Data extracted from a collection
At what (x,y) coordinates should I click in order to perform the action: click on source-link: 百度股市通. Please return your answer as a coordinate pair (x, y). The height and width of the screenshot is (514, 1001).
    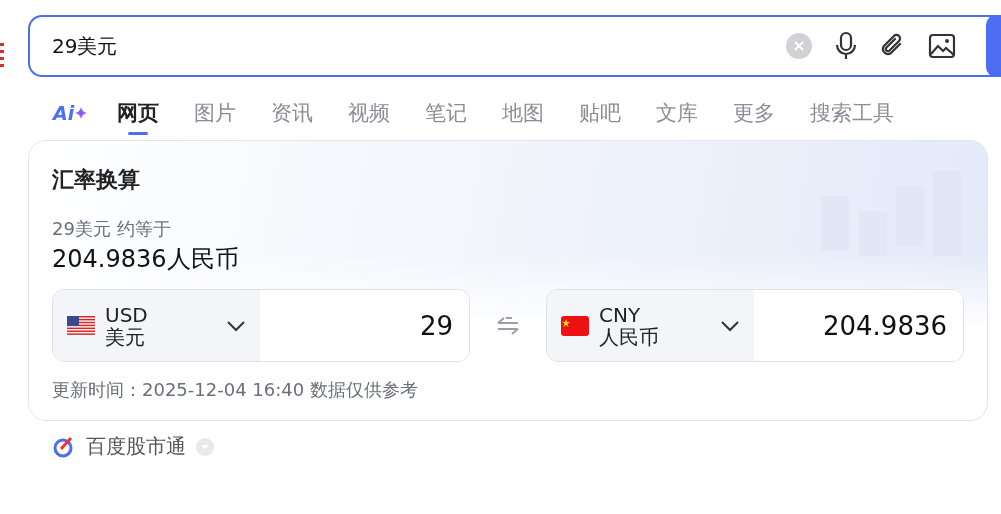
    Looking at the image, I should click on (136, 446).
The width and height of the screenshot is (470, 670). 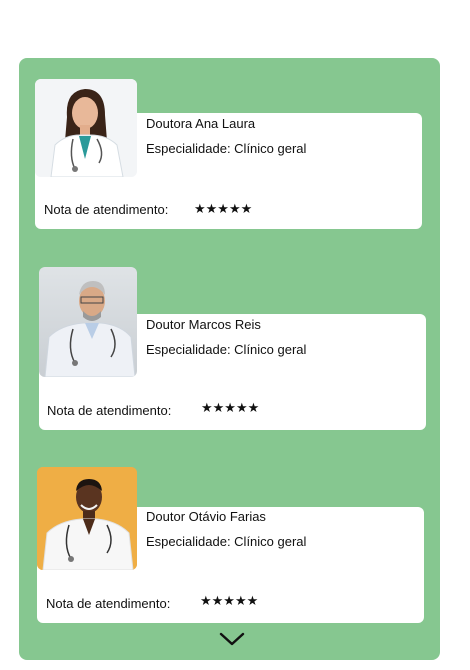 What do you see at coordinates (204, 324) in the screenshot?
I see `doctor-name: Doutor Marcos Reis` at bounding box center [204, 324].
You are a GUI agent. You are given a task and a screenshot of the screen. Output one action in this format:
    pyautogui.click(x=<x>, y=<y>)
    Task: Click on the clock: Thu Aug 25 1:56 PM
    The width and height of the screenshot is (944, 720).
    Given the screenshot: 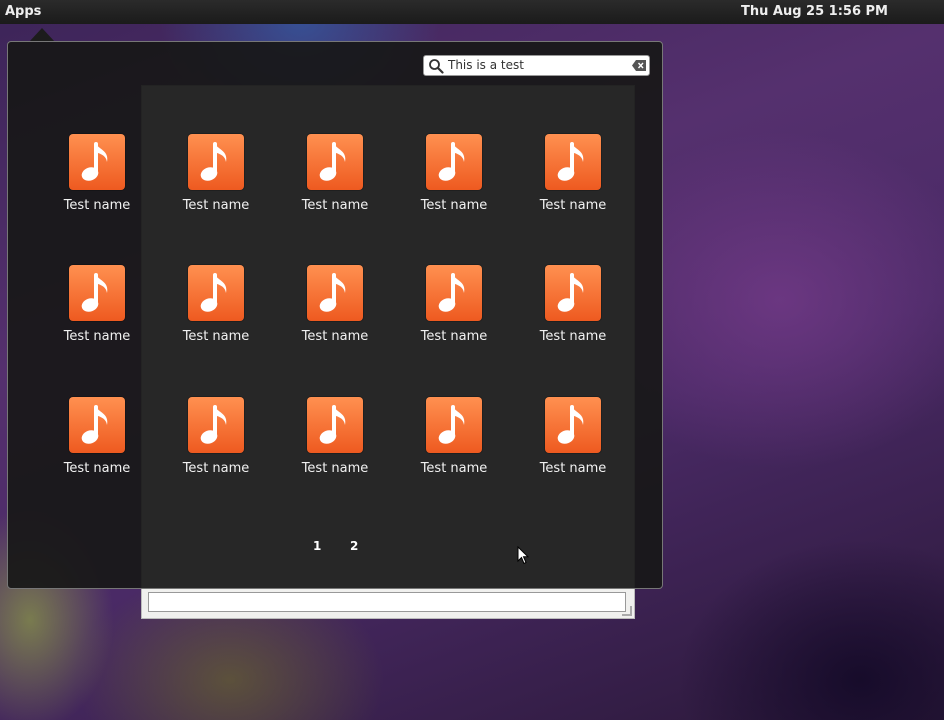 What is the action you would take?
    pyautogui.click(x=814, y=12)
    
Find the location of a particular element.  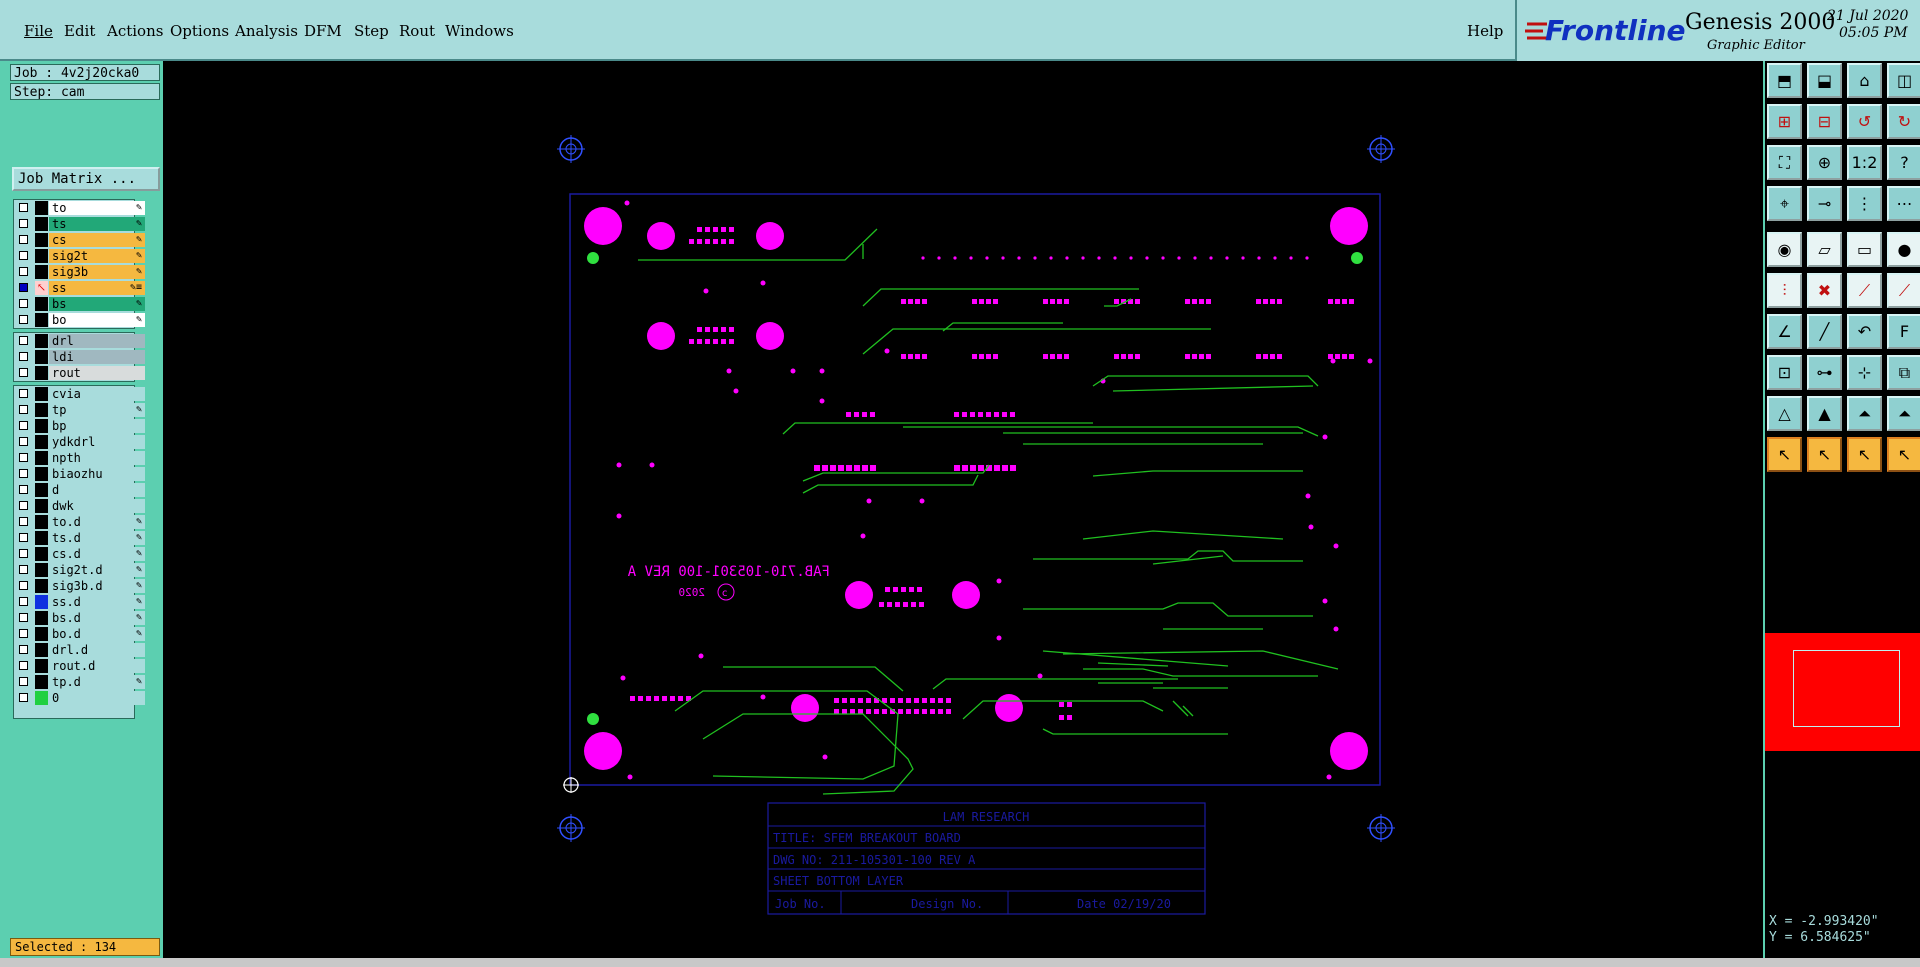

select4-button: ↖ is located at coordinates (1904, 454).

§ **Problem requirements**
Please output, word for word, everything in the data from the very start down to the line containing "Looking at the", including that line, and leave the pictures out.

§ **Worked solution**
At what (x,y) coordinates should I click in order to perform the action: click on source-link: 百度股市通. Please return your answer as a coordinate pair (x, y). The height and width of the screenshot is (514, 1001).
    Looking at the image, I should click on (136, 446).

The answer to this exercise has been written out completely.